### Given exercise A
Answer these questions about the forum thread titled "Pro-photographer Dream Job":
(i) What kind of lens did dennybeall say he didn't have?
(ii) On which forum does Derrel say you heard the idea first?
(iii) Whose clothes appear in Derrel's idea?
Mark your answers (i), (ii), (iii), one per line.
### Given exercise B
From the forum thread titled "Pro-photographer Dream Job", reproduce the passage that begins at the words "I saw this the" and ends after the words "dennybeall (Jan 14, 2016)".
### Given exercise C
Resume the forum thread titled "Pro-photographer Dream Job" after its last line.

### Extract provided
** Begin **

# Pro-photographer Dream Job



## Braineack (Jan 14, 2016)




----------



## DrumsOfGrohl (Jan 14, 2016)

I saw this the other day.  Its a little weird, but I kinda like how she dresses them up.  They're not just typical d**k pics. Smart lady.


----------



## dennybeall (Jan 14, 2016)

She called me but she didn't have a macro lens so had to pass.................


----------



## Derrel (Jan 14, 2016)

Photography's *Next Great Idea*, and you heard it first from me, here, on TPF:

 G.I. Joe clothes, artfully draped over female genitalia, and then, "Photographed with a professional camera".


----------



## tirediron (Jan 14, 2016)

Derrel said:


> Photography's *Next Great Idea*, *and you heard it first from me*, here, on TPF:
> 
> G.I. Joe clothes, artfully draped over female genitalia, and then, "Photographed with a professional camera".

** End **

### Entries
** Begin **

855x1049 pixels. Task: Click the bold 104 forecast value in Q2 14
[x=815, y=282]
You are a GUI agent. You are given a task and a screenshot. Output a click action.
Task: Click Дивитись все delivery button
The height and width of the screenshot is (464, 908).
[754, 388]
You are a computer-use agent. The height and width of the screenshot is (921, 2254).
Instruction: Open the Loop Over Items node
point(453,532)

** End **
** Begin **

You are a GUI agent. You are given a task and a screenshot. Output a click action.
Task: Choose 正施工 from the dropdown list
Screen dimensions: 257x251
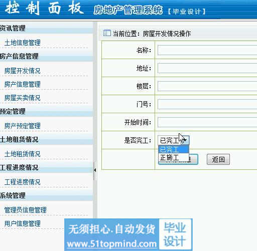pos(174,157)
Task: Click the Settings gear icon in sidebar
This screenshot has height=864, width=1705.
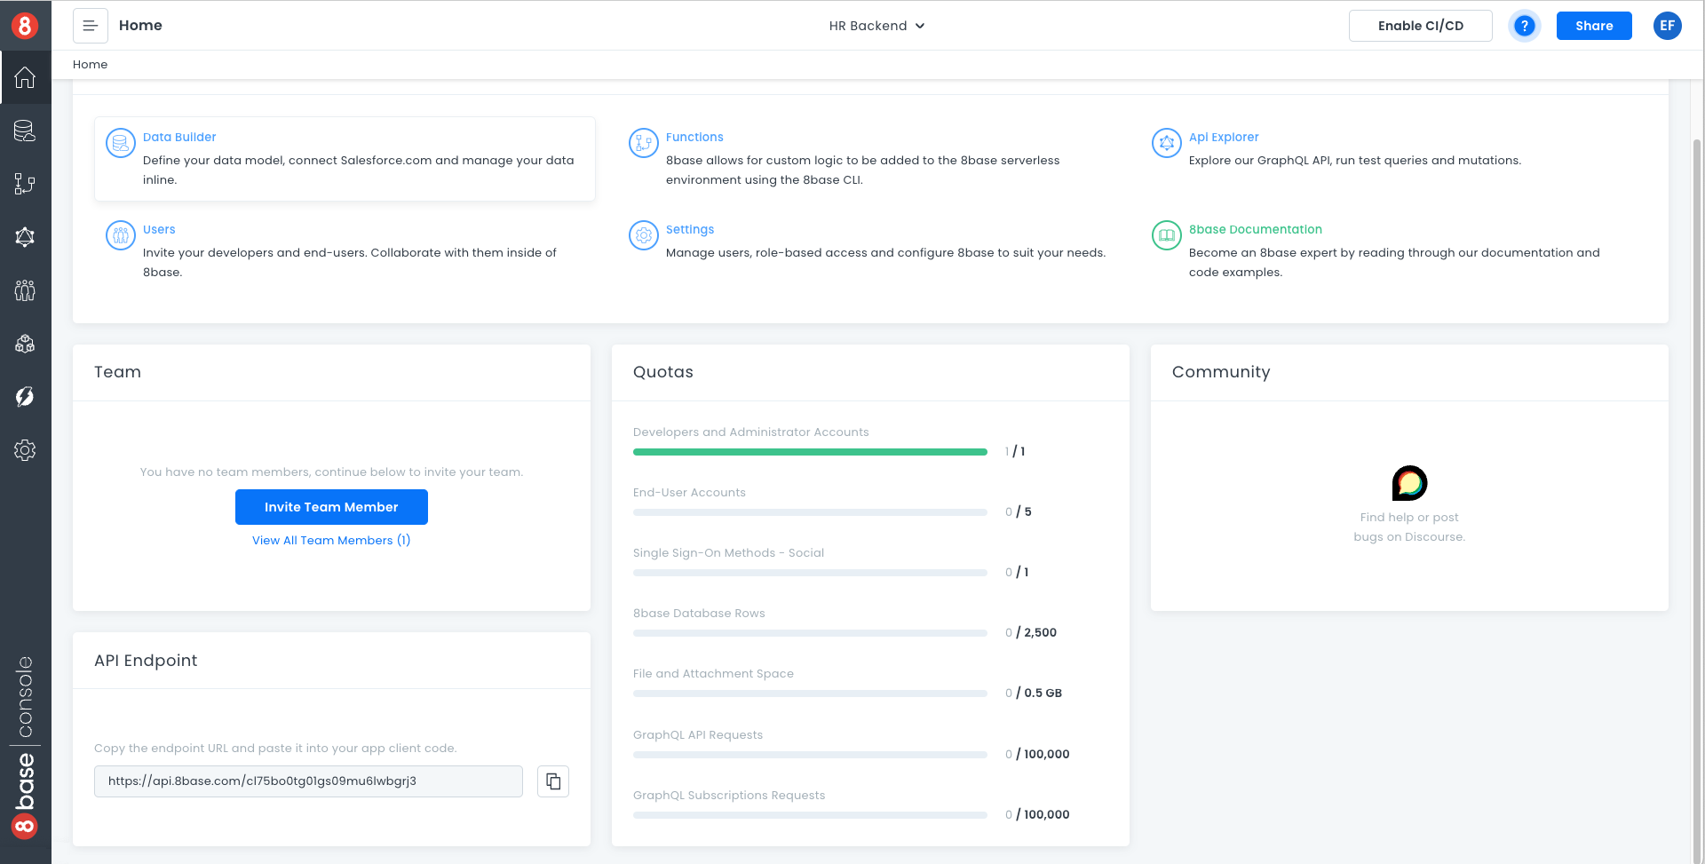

** End **

### Task result A
(i) A macro lens.
(ii) TPF.
(iii) G.I. Joe's.

### Task result B
I saw this the other day.  Its a little weird, but I kinda like how she dresses them up.  They're not just typical d**k pics. Smart lady.


----------



## dennybeall (Jan 14, 2016)

### Task result C
 But if you pay me enough, I'm willing to pretend I didn't....


----------



## 480sparky (Jan 14, 2016)

Sorry.  Not MY dream job.

In fact, that would be my NIGHTMARE job.


----------



## beachrat (Jan 19, 2016)

I gotta know what the Braineack's  searching for when he finds this.


----------



## JacaRanda (Jan 19, 2016)

Nice - Thinking outside the box


----------



## LGreene (Jan 20, 2016)

haha - what fun!


----------



## tiaphoto (Jan 23, 2016)

She has taken creativity to a whole new level ! I applaud this woman!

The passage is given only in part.